Sono circa 190 i crateri da impatto individuati sulla Terra ma solo di pochi si conosce l’età precisa. Stabilire quando tali formazioni hanno avuto origine è fondamentale per comprendere la storia del nostro pianeta poiché gli impatti potrebbero aver avuto un ruolo significativo nel cambiamento climatico terrestre.

Quando nel 2003 è stato scoperto il cratere Yarrabubba, nell’Australia Occidentale, gli scienziati hanno ipotizzato che esso potesse appartenere ai più antichi presenti sul nostro pianeta. Il suo diametro è abbastanza ridotto, circa venti chilometri, ma gli esperti ritengono che un tempo sia stato molto più ampio, arrivando a misurare almeno settanta chilometri.

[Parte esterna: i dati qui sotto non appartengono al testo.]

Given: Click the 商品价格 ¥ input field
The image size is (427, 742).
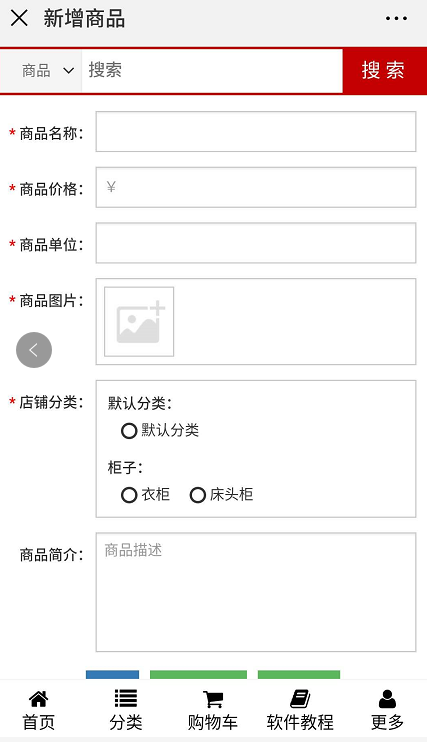Looking at the screenshot, I should click(256, 187).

Un nuovo studio targato Nasa è riuscito a determinarne l’età precisa: Yarrabubba sembra essersi formato 2,229 miliardi di anni fa e ad oggi detiene il record di cratere meteoritico più antico conosciuto sulla Terra. Esso ha 200 milioni di anni in più rispetto al Vredefor Dome, situato in Sud Africa, che finora deteneva il primato.

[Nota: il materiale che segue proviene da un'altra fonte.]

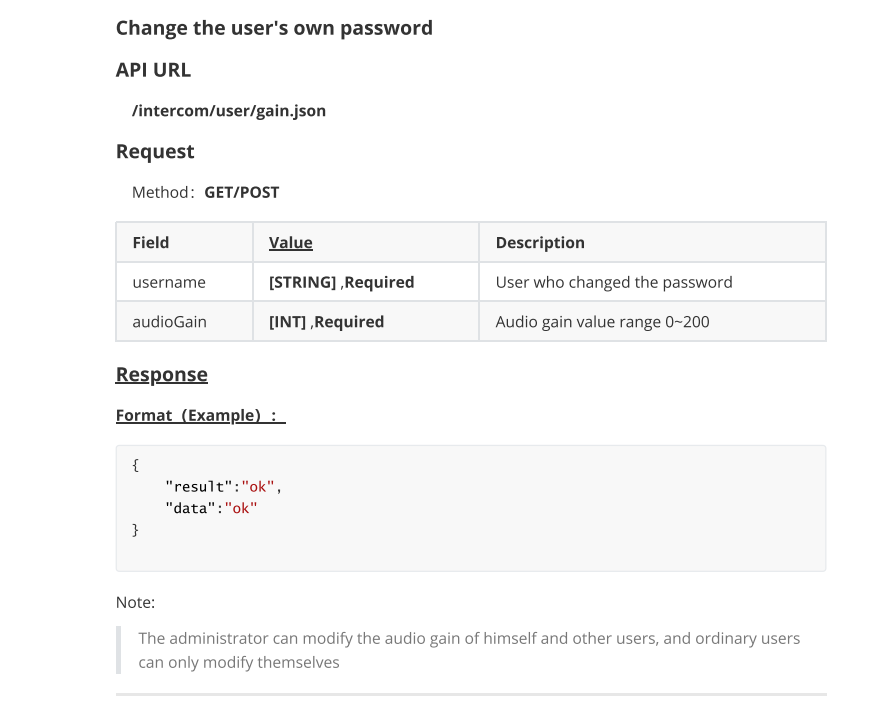The image size is (890, 718).
Task: Click the "result":"ok" line in code block
Action: [224, 487]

Secondo lo studio, il meteorite che ha formato il cratere Yarrabubba è arrivato sul nostro pianeta durante un’era glaciale e potrebbe aver riscaldato la Terra a tal punto da porre fine a quel periodo. Studiare il cratere non è stato semplice poiché venti e piogge, nel corso del tempo, ne hanno modificato le caratteristiche.

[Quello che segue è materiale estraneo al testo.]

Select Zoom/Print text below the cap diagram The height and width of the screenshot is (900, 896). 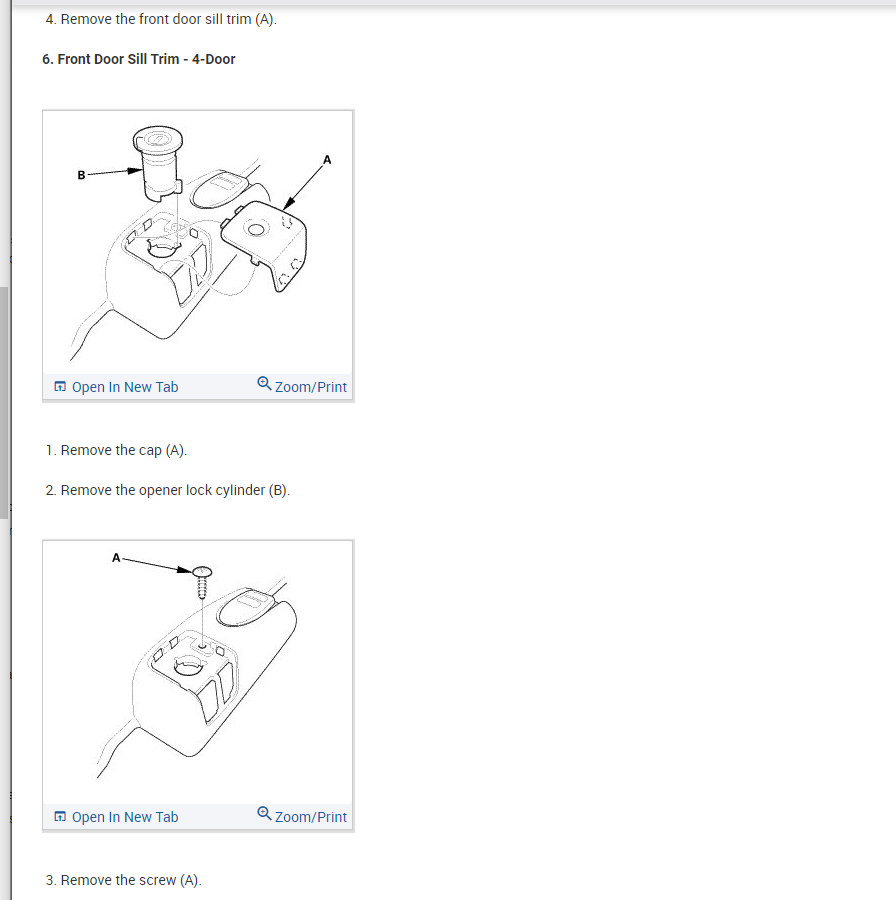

Per determinare l’età di Yarrabubba sono stati prelevati campioni di roccia presenti attorno al sito, che, secondo gli esperti, si sarebbero fuse dopo lo shock dell’impatto per poi ricristallizzarsi nel tempo. All’interno delle rocce sono stati individuati due minerali: zirconio e monazite. I minerali ricristallizzati contengono una piccola percentuale di uranio che nel corso del tempo decade in piombo. Stabilire con precisione la quantità di uranio decaduta in piombo ha permesso agli scienziati di risalire all’età esatta dei minerali e, di conseguenza, all’età dell’impatto.

Inoltre, simulazioni computerizzate hanno mostrato che, a seguito dell’impatto, enormi quantità di ghiaccio si sarebbero sciolte rilasciando in atmosfera vapore acqueo, che potrebbe aver contribuito a riscaldare il pianeta. Solo futuri studi potranno aiutarci a comprendere meglio per quanto tempo il vapore sia rimasto in atmosfera e quali siano stati i reali effetti sul riscaldamento terrestre.

I risultati dello studio sono stati pubblicati su Nature Communications.